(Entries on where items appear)
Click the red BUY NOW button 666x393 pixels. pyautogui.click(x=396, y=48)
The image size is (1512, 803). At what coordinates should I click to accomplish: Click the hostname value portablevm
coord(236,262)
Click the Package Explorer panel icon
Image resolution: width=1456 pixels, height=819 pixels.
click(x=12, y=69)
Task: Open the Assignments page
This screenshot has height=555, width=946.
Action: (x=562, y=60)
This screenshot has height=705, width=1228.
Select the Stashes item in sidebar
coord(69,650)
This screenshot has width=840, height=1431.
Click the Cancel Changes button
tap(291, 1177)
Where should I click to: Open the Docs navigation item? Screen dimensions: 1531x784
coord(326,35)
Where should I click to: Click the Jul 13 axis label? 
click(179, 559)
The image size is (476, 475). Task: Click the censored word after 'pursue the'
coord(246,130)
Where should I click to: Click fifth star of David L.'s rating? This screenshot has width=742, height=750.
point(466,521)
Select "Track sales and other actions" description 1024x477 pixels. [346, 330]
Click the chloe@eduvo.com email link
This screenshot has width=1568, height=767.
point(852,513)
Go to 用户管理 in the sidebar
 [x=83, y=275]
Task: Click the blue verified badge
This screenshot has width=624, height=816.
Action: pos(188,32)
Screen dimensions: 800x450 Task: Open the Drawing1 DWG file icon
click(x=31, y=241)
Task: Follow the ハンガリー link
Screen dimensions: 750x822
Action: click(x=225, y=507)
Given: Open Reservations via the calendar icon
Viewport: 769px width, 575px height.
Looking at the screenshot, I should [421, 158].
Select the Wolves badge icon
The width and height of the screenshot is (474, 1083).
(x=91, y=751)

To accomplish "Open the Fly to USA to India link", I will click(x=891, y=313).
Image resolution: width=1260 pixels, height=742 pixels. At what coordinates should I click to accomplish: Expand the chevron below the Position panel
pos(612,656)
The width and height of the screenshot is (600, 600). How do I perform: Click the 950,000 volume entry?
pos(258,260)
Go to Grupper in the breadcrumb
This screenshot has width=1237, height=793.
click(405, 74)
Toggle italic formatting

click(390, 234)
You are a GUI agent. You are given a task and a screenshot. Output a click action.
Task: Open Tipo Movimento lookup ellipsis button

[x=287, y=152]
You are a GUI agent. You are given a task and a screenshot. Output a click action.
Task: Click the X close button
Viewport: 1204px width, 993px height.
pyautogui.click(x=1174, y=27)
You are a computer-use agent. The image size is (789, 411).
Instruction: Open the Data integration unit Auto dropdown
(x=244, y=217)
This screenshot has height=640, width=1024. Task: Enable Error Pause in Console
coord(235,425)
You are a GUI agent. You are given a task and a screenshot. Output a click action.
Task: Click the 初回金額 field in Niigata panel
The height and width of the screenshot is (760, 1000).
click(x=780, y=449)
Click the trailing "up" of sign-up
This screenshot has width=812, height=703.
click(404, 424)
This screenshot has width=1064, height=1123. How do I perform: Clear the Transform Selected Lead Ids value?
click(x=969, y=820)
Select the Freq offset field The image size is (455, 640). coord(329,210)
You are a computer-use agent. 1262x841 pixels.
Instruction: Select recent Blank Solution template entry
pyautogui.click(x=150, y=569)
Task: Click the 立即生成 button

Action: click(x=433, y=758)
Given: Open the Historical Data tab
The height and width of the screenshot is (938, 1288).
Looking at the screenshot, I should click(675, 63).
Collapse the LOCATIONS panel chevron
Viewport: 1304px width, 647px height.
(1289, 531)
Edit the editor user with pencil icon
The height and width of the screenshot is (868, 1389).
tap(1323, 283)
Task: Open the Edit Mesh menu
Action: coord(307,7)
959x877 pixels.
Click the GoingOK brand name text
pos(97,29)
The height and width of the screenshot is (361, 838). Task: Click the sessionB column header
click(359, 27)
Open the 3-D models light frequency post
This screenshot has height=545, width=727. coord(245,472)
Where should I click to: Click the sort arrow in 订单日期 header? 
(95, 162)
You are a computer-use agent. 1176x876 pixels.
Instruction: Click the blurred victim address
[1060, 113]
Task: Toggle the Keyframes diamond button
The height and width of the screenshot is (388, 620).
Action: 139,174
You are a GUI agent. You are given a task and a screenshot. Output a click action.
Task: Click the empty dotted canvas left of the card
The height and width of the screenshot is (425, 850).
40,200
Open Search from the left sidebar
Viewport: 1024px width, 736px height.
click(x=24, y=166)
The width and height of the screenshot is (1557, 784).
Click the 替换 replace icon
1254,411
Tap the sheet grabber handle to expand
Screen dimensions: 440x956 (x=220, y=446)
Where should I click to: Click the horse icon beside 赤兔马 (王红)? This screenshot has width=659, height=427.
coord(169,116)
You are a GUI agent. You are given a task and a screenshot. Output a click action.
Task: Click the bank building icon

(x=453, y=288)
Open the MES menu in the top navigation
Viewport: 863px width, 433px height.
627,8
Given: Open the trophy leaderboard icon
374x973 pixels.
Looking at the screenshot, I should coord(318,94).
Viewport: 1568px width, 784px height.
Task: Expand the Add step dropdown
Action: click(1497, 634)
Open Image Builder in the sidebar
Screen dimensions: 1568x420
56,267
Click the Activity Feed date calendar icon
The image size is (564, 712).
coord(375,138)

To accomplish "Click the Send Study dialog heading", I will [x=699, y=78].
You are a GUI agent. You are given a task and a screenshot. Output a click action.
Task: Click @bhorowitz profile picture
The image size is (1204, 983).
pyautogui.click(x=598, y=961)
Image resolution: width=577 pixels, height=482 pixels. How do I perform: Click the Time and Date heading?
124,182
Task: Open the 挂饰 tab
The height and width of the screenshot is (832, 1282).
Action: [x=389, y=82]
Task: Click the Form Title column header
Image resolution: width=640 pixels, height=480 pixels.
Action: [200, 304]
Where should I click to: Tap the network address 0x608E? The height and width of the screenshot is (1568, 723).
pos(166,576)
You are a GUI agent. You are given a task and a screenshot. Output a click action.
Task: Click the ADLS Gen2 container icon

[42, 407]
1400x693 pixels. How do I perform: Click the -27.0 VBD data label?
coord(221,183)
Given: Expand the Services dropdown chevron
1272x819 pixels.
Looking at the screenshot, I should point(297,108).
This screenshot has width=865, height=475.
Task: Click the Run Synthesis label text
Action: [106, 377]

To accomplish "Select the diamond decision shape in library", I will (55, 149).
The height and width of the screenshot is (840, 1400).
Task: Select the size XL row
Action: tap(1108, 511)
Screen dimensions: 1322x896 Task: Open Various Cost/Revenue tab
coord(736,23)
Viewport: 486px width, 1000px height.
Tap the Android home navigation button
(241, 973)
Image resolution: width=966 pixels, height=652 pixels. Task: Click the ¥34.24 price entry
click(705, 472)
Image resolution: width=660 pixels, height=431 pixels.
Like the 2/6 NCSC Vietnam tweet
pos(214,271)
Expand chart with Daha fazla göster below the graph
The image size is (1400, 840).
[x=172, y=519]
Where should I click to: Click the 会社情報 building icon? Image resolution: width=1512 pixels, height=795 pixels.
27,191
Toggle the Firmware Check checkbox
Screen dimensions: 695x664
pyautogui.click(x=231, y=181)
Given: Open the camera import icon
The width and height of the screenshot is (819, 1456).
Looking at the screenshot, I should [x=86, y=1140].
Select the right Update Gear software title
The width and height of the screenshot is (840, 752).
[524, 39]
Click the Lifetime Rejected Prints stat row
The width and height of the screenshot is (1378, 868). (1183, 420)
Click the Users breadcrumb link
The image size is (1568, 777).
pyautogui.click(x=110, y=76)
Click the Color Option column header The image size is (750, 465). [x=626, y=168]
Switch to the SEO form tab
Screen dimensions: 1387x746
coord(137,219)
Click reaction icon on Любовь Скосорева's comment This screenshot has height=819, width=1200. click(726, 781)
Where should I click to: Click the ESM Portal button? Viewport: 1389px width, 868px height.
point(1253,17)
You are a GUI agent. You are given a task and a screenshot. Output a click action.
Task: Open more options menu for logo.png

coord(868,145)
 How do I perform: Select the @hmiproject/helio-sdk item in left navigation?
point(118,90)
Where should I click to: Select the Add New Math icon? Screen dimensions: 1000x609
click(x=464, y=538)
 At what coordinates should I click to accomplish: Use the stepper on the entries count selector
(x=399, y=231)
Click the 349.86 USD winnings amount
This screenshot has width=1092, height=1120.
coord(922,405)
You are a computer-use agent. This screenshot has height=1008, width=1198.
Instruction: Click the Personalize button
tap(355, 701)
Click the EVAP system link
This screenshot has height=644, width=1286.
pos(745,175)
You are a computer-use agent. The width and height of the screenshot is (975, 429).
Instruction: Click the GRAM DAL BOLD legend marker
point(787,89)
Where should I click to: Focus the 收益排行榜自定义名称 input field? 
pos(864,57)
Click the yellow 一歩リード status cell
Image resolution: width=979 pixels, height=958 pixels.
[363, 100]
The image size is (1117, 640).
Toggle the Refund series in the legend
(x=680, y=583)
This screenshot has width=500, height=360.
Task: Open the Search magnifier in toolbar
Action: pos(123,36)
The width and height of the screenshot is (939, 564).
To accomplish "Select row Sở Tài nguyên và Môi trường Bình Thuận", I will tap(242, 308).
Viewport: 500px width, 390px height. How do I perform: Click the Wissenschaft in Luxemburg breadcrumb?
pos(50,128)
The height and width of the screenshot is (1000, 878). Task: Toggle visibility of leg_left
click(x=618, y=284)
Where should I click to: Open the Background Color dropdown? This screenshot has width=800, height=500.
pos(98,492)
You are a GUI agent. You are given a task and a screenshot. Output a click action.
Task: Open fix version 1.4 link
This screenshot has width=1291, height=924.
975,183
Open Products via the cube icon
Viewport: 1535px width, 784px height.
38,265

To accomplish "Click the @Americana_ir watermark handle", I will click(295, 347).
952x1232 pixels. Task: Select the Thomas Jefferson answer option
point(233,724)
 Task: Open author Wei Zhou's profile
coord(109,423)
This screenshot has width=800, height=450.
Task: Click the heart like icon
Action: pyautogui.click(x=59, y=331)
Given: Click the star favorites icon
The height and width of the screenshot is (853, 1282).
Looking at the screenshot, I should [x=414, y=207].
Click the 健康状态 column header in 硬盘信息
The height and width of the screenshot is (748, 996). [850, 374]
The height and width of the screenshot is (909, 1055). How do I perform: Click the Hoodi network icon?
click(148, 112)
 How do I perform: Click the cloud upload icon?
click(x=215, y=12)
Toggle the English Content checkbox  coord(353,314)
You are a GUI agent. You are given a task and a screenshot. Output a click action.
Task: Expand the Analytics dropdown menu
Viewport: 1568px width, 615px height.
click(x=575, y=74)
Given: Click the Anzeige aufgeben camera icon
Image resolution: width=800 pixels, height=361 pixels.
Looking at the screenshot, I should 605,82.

*WHAT TO WORK ON*
Begin at the line that contains "Where should I click to: Click the 会社情報" and stop after the line that contains "coord(922,405)". Output those lines as a Markdown table with the columns Row and Line, numbering each row and leaving out blank lines.

*PROBLEM SOLUTION*
| Row | Line |
|---|---|
| 1 | Where should I click to: Click the 会社情報 building icon? Image resolution: width=1512 pixels, height=795 pixels. |
| 2 | 27,191 |
| 3 | Toggle the Firmware Check checkbox |
| 4 | Screen dimensions: 695x664 |
| 5 | pyautogui.click(x=231, y=181) |
| 6 | Given: Open the camera import icon |
| 7 | The width and height of the screenshot is (819, 1456). |
| 8 | Looking at the screenshot, I should [x=86, y=1140]. |
| 9 | Select the right Update Gear software title |
| 10 | The width and height of the screenshot is (840, 752). |
| 11 | [524, 39] |
| 12 | Click the Lifetime Rejected Prints stat row |
| 13 | The width and height of the screenshot is (1378, 868). (1183, 420) |
| 14 | Click the Users breadcrumb link |
| 15 | The image size is (1568, 777). |
| 16 | pyautogui.click(x=110, y=76) |
| 17 | Click the Color Option column header The image size is (750, 465). [x=626, y=168] |
| 18 | Switch to the SEO form tab |
| 19 | Screen dimensions: 1387x746 |
| 20 | coord(137,219) |
| 21 | Click reaction icon on Любовь Скосорева's comment This screenshot has height=819, width=1200. click(726, 781) |
| 22 | Where should I click to: Click the ESM Portal button? Viewport: 1389px width, 868px height. |
| 23 | point(1253,17) |
| 24 | You are a GUI agent. You are given a task and a screenshot. Output a click action. |
| 25 | Task: Open more options menu for logo.png |
| 26 | coord(868,145) |
| 27 |  How do I perform: Select the @hmiproject/helio-sdk item in left navigation? |
| 28 | point(118,90) |
| 29 | Where should I click to: Select the Add New Math icon? Screen dimensions: 1000x609 |
| 30 | click(x=464, y=538) |
| 31 |  At what coordinates should I click to accomplish: Use the stepper on the entries count selector |
| 32 | (x=399, y=231) |
| 33 | Click the 349.86 USD winnings amount |
| 34 | This screenshot has width=1092, height=1120. |
| 35 | coord(922,405) |